For each task, the scheduler writes two artifacts on every worker:

PathWritten ByContents
<ROCK_SCHEDULER_STATUS_DIR>/<task_type>_status.jsonBaseTask.save_task_statusLatest per-worker status: task_name, worker_ip, pid, status (pending/running/success/failed), last_run, error, plus task-specific extra fields.
<ROCK_SCHEDULER_STATUS_DIR>/<task_type>_run_report.jsonBaseTask.run (admin side, after the tick completes)Aggregated report: total/success/failed counts, list of success_ips, and failed_details (ip + traceback).

Scheduler-internal logs are written under the standard ROCK admin log path, with name="scheduler", name="task_base", name="image_clean", etc. Scheduler-spawned daemons additionally write their own logs to <ROCK_LOGGING_PATH>/<task>.log when ROCK_LOGGING_PATH is set (e.g. docuum.log, container_cleanup.log, image_pull.log).

7. Dynamic Reload via Nacos (Optional)

When the admin service is configured with a Nacos provider, the scheduler installs a YAML listener and reacts to config pushes:

  • Only the scheduler: section is inspected; other sections are ignored.
  • The new section is hashed and compared against the previous one — duplicate notifications are skipped.
  • A diff between old and new task lists determines which tasks to install, uninstall, or reinstall (changed params / interval_seconds / enabled).
  • Non-idempotent tasks that are removed or re-installed are first cleaned up: their daemon PID is killed and the status file is removed.

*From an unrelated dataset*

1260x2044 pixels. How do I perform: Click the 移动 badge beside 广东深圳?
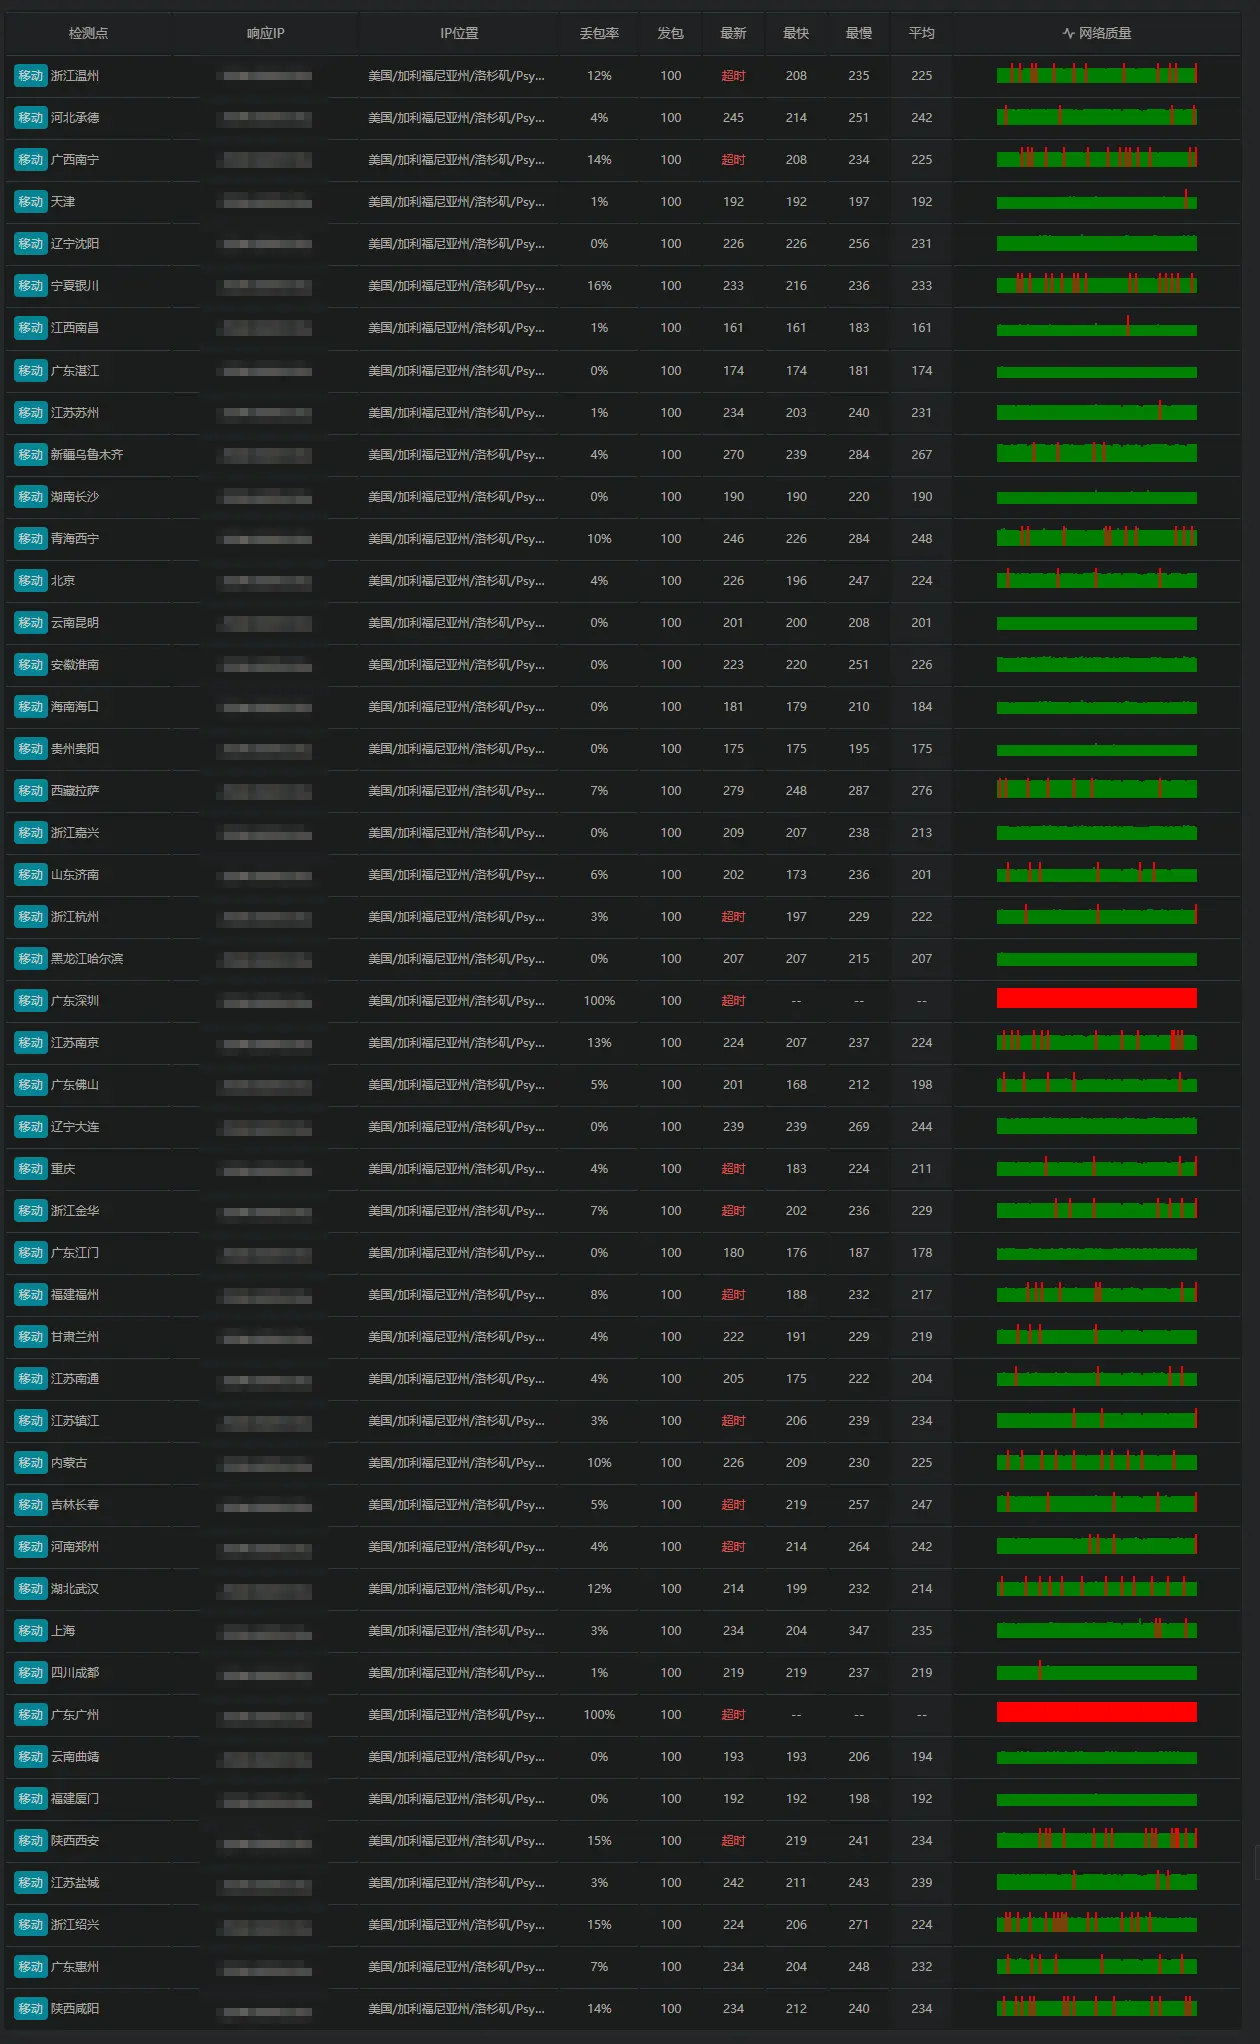(31, 1001)
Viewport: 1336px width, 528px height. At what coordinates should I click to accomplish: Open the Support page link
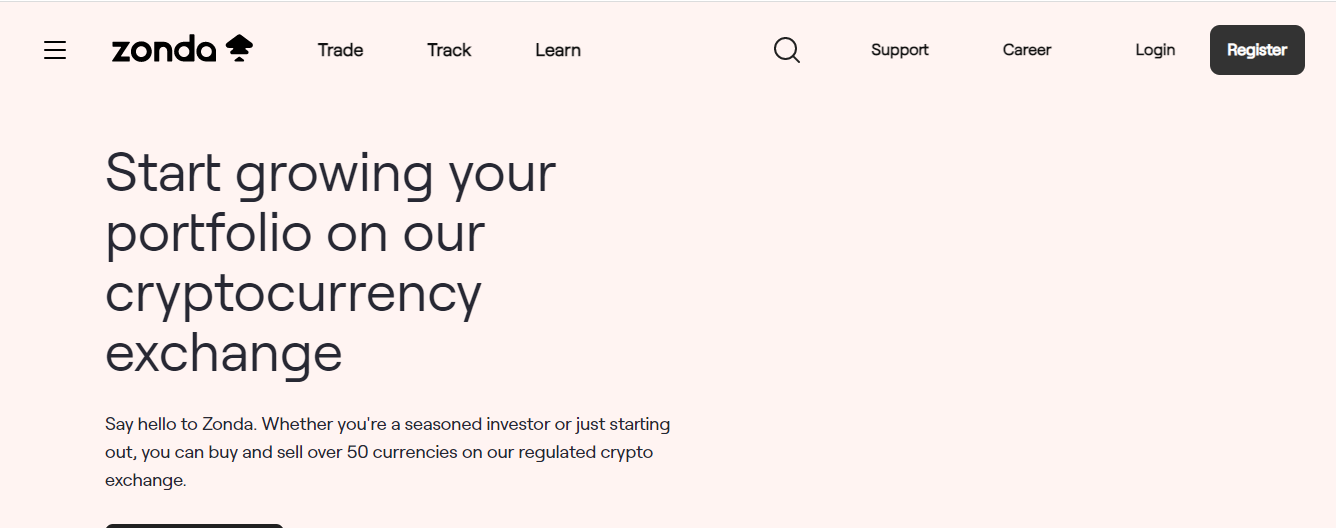900,50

This means task interval changes, parameter tweaks, and adding/removing tasks can be applied without restarting the admin process.

8. Troubleshooting

SymptomLikely CauseWhat to Check
Scheduler disabled, all tasks removed in admin logscheduler.enabled is falseSet enabled: true in YAML.
No alive workers found for task '<type>'Ray cluster has no live worker nodesVerify ray.nodes() reports alive CPU workers; consider lowering worker_cache_ttl if workers were just added.
Task ticks fire but every worker shows up in failed_details with connection errorsrocklet is not running on the workers, or Port.PROXY is blockedOn the worker host, hit the rocklet liveness endpoint GET /is_alive on Port.PROXY (e.g. curl http://<worker_ip>:<Port.PROXY>/is_alive); if it does not respond, restart rocklet (rocklet --port <Port.PROXY>) or open the port in the firewall.
Task runs but never repeats on a non-idempotent workerRecorded PID still aliveInspect <status_dir>/<task>_status.json; if status: running and the PID is alive, should_run returns False.
Failed to create task '<class>'task_class import failedEnsure the module is importable inside the admin process (installed in the same venv, on PYTHONPATH).
docker login failing in ImagePullTaskregistry_password not base64-encoded, or wrong registry parsed from imageRe-encode the password with echo -n '<pwd>' | base64; double-check the image's registry host.